Ministers have ruled out launching a national investigation into the Provisional IRA's 1974 Birmingham pub attacks.
On 21 November 1974, twenty-one individuals were killed and 220 hurt when explosive devices were exploded at the Mulberry Bush pub and Tavern in the Town venues in Birmingham, in an incident commonly accepted to have been planned by the IRA.
No one has been sentenced for the incidents. Back in 1991, 6 individuals had their sentences quashed after serving more than 16 years in detention in what is considered one of the gravest errors of justice in United Kingdom history.
Relatives have for decades campaigned for a open inquiry into the attacks to discover what the authorities was aware of at the time of the event and why nobody has been prosecuted.
The security minister, Dan Jarvis, announced on recently that while he had sincere compassion for the loved ones, the administration had decided “after careful review” it would not establish an inquiry.
Jarvis stated the administration believes the newly established commission, established to investigate fatalities connected to the Troubles, could examine the Birmingham bombings.
Campaigner Julie Hambleton, whose teenage sister Maxine was killed in the attacks, stated the announcement demonstrated “the government don't care”.

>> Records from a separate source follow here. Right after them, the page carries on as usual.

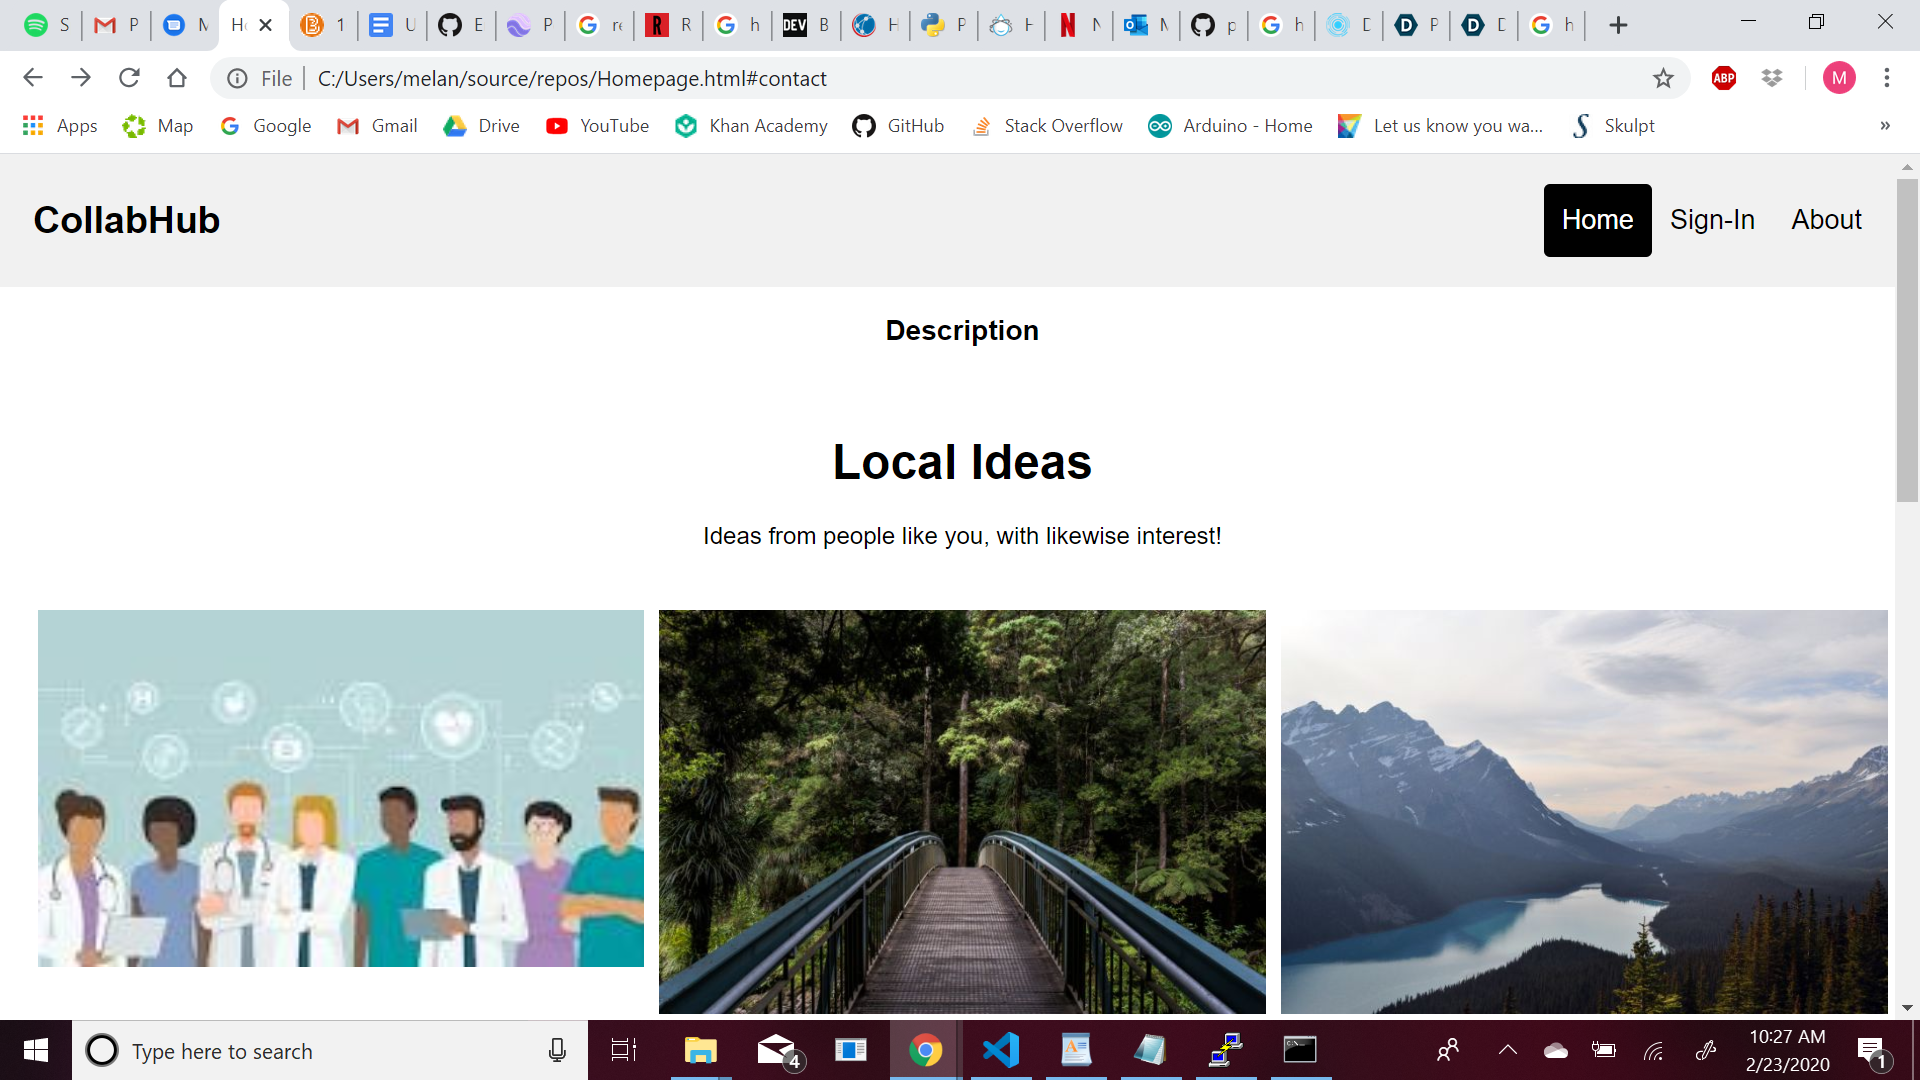This screenshot has width=1920, height=1080.
Task: Open a new browser tab
Action: click(1618, 25)
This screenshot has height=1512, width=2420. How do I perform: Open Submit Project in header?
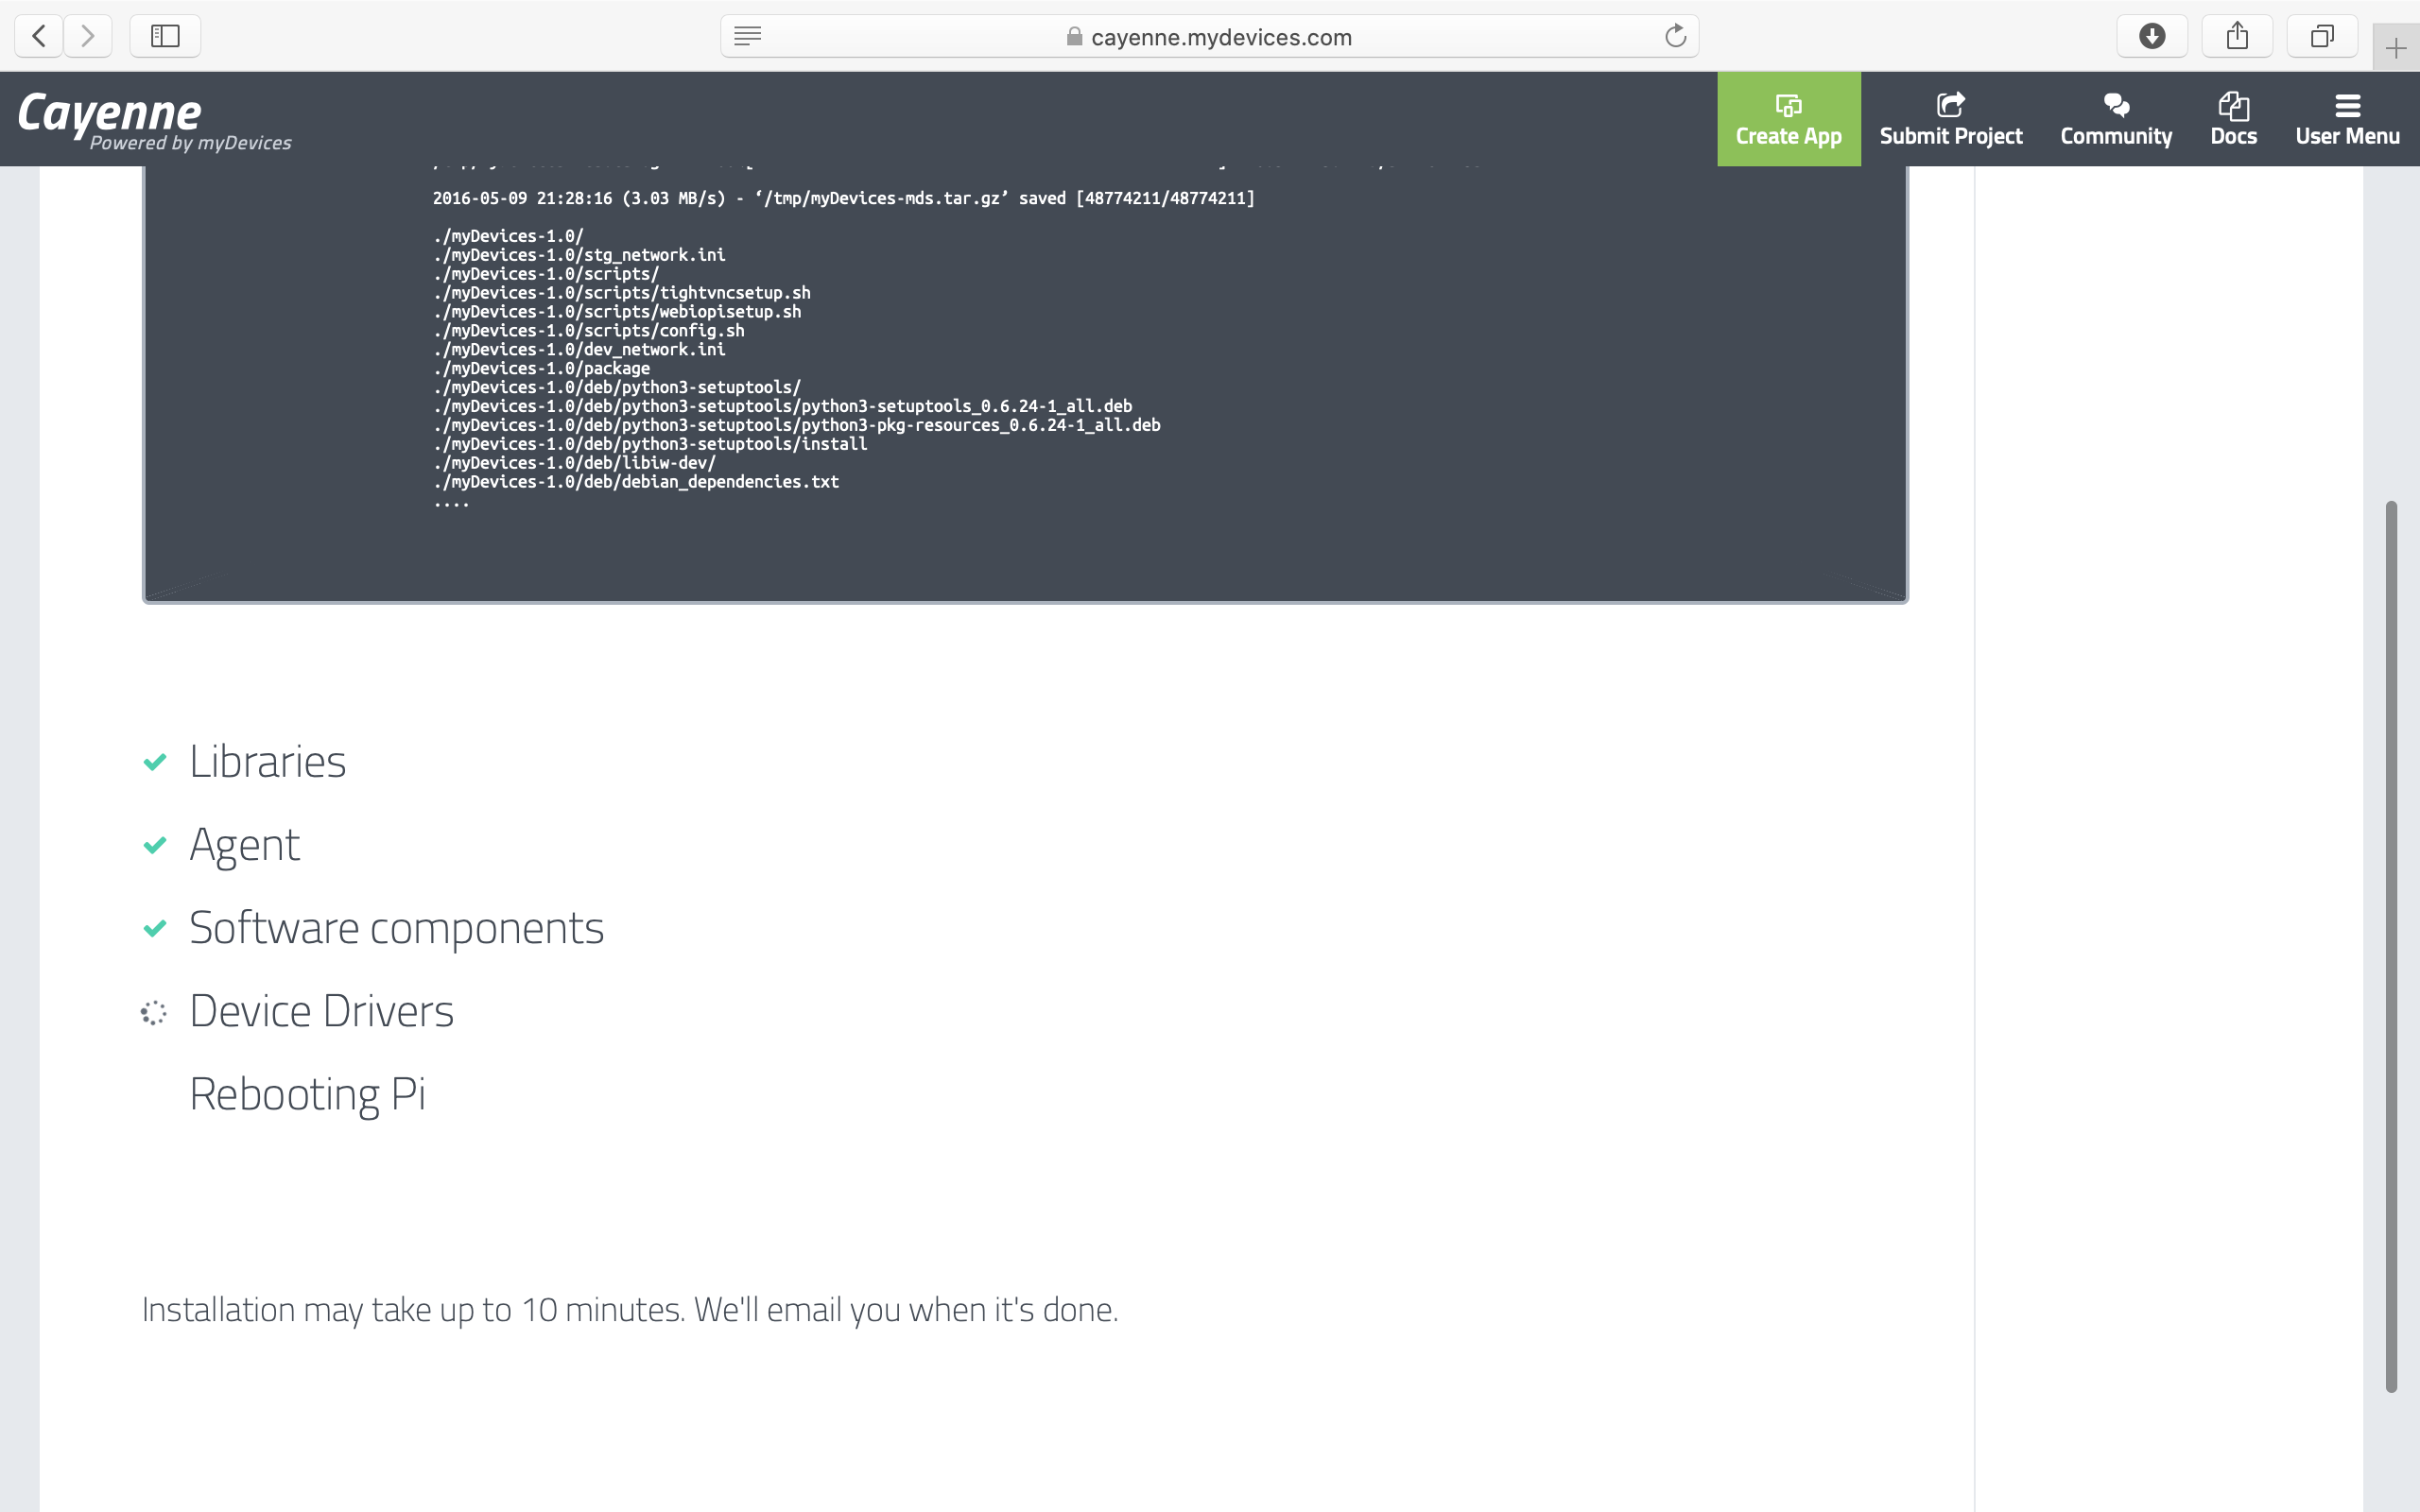click(x=1950, y=119)
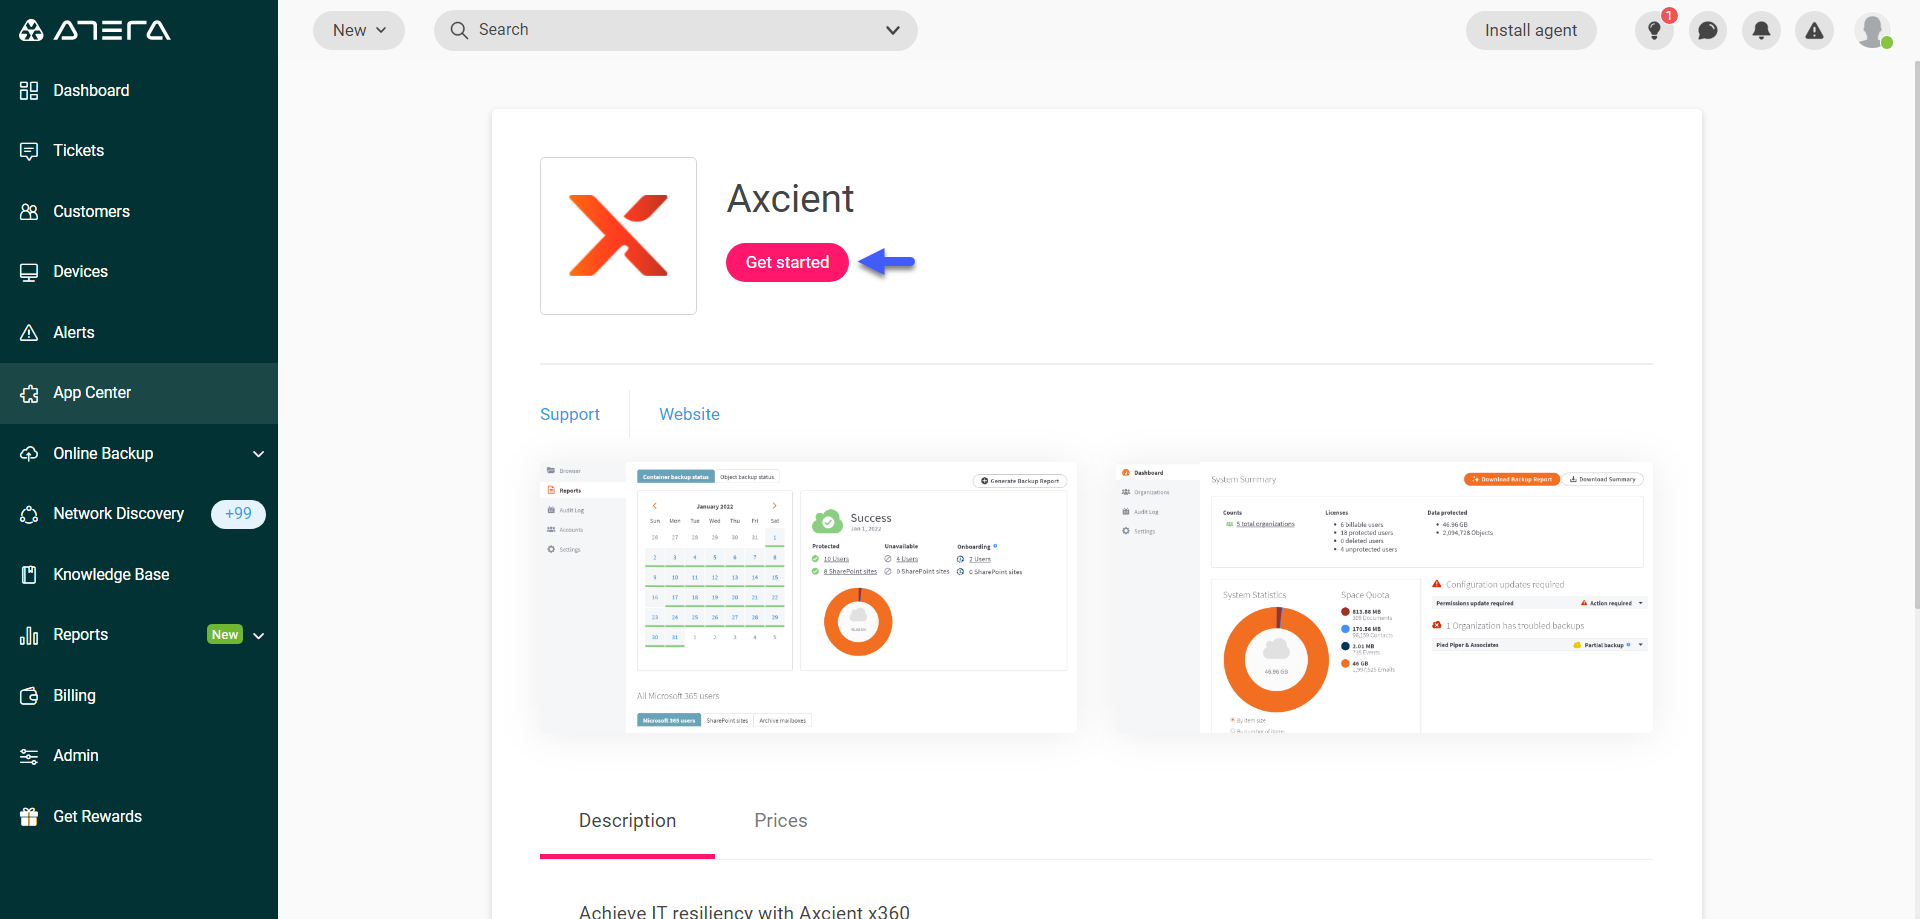Click the Get started button
Viewport: 1920px width, 919px height.
coord(787,262)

The 62-year-old has for years fought for a national investigation and said she and other bereaved relatives had “no plan” of taking part in the investigative panel.
“We see no true impartiality in the commission,” she said, explaining it was “equivalent to them marking their own performance”.
For years, grieving relatives have been calling for the disclosure of files from security services on the event – specifically on what the authorities was aware of prior to and after the incident, and what information there is that could bring about arrests.
“The whole UK government system is against our families from ever knowing the truth,” she declared. “Exclusively a official judge-led national probe will grant us access to the documents they claim they do not possess.”
A official open inquiry has distinct official powers, such as the ability to require individuals to attend and reveal details related to the probe.
An investigation in 2019 – secured by bereaved relatives – ruled the victims were murdered by the Provisional IRA but did not establish the names of those accountable.
Hambleton said: “The security services informed the presiding official that they have no records or information on what remains the UK's most prolonged unsolved mass murder of the last century, but now they aim to push us down the route of this Legacy Commission to provide information that they state has never been available”.
Liam Byrne, the MP for Hodge Hill and Solihull North, described the cabinet's ruling as “extremely unsatisfactory”.
In a statement on Twitter, Byrne wrote: “After such a long time, so much grief, and numerous failures” the families merit a mechanism that is “impartial, judicially directed, with comprehensive capabilities and fearless in the search for the truth.”
Discussing the families' enduring pain, Hambleton, who leads the campaign group, stated: “No relative of any horror of any type will ever have resolution. It doesn’t exist. The suffering and the anguish remain.”